When Amy Winehouse died just over a week ago, the Internet exploded with reactions. It seemed that everybody with a blog, twitter or facebook account was in a race to make their thoughts known before anybody else. That it was important to be opinionated, and avoid any sort of subtle, middle ground. You couldn’t turn around without exaggeration.
People exaggerated their shock; they could not understand how a drug addict and alcoholic who last recorded an album five years ago could possibly have died in tragic circumstances at a young age.
People exaggerated her importance to music. A talented singer with only two albums — the last of which was released nearly five years ago — was elevated to a person who had the significance and influence of a Beyonce in 2011.
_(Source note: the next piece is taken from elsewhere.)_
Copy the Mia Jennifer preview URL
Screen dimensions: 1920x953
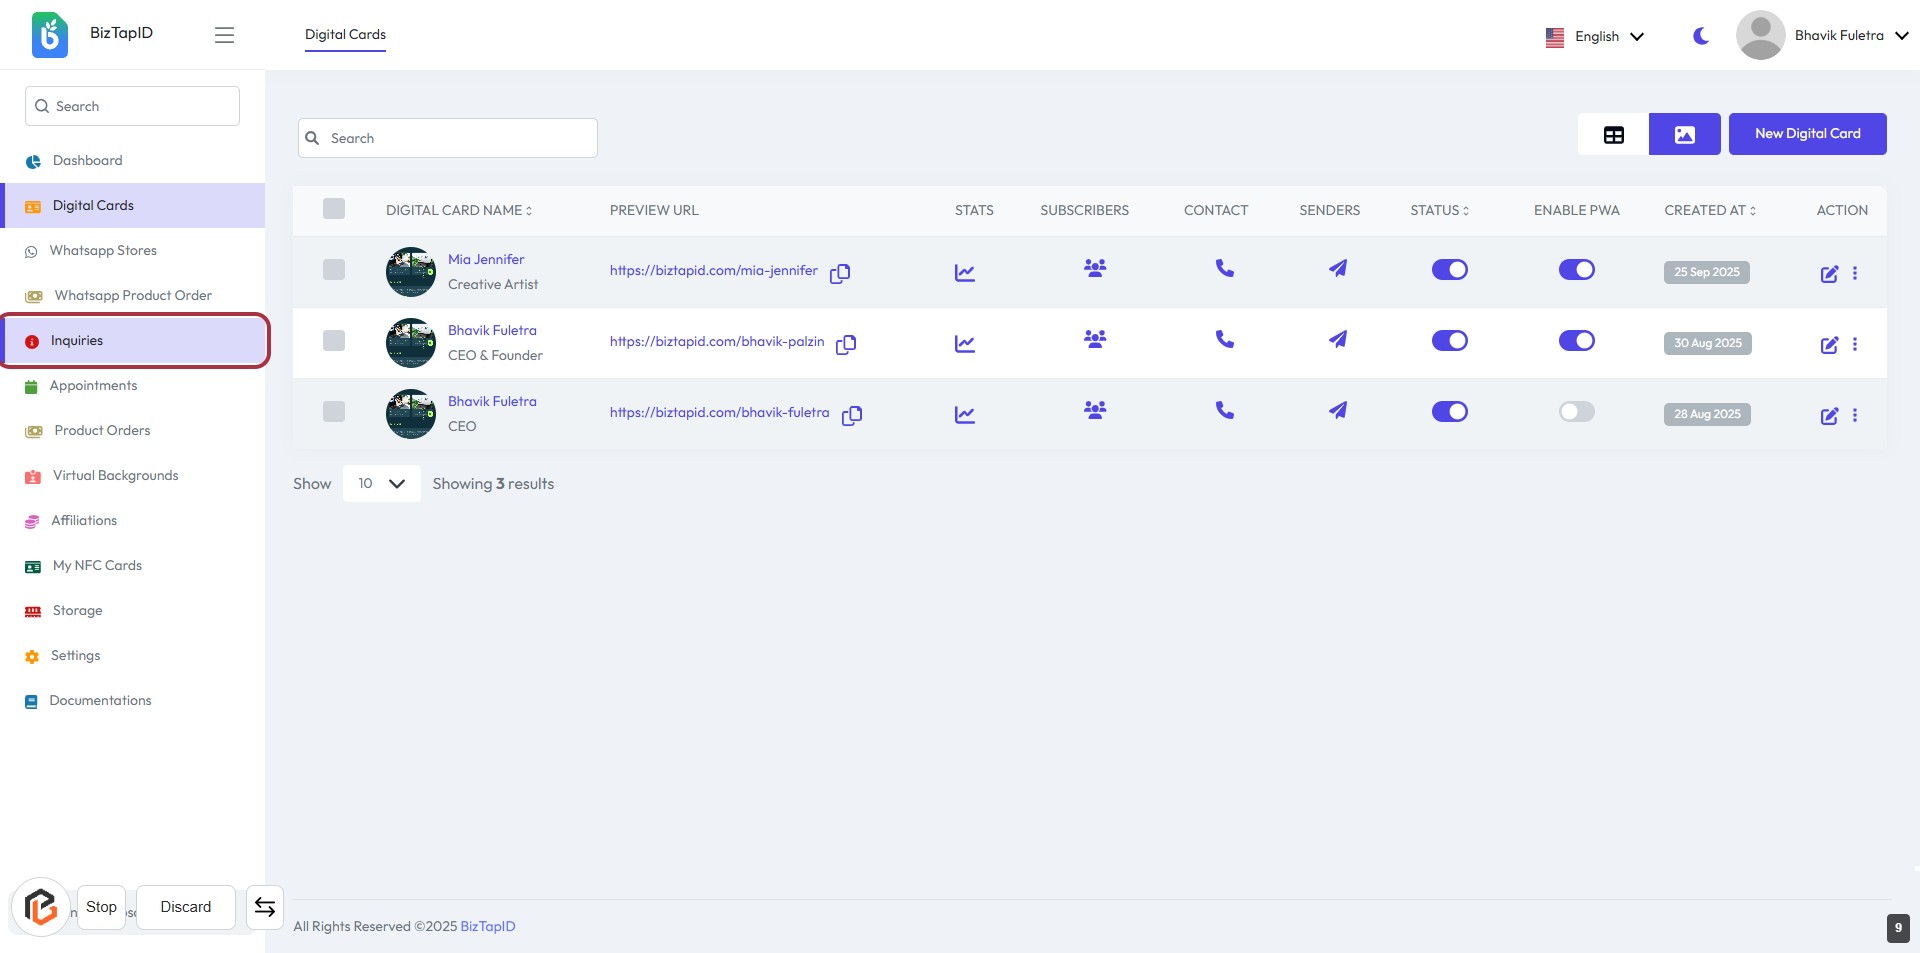pos(840,273)
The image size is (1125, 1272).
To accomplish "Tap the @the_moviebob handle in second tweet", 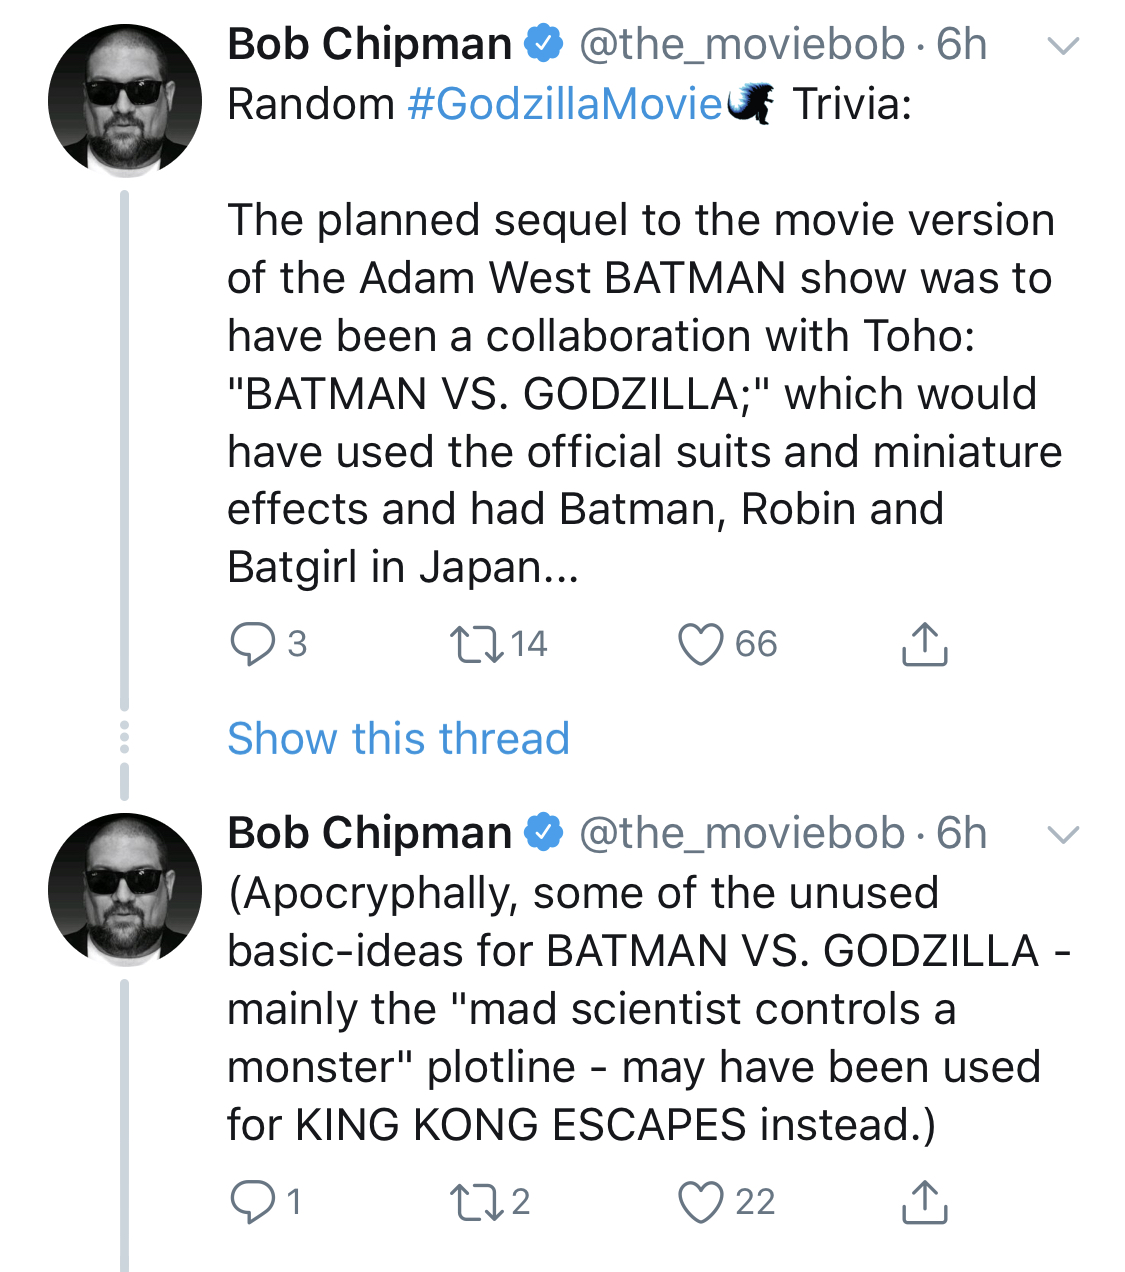I will tap(742, 834).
People exaggerated the extent to which Winehouse — and, by proxy, any addicted person — could help herself, and insinuated that she could have simply stopped, cold turkey, any time.
And people exaggerated the extent to which Winehouse was a victim of her addiction, insinuating that help was not available, or that nobody ever tried to extend help, or that the largest obstacle between Amy Winehouse and rehab was something other than Amy Winehouse herself.
Amazingly, I even saw her death blamed on Tory cuts to the NHS. I wish I had saved that link.
But most amazingly, I read what Russell Brand wrote about the whole thing. And now I have to say that I like something Russell Brand has done. And that’s just weird and wrong.
Brand manages to be nuanced and personal, while seeing the forest for the trees. It’s worth reading.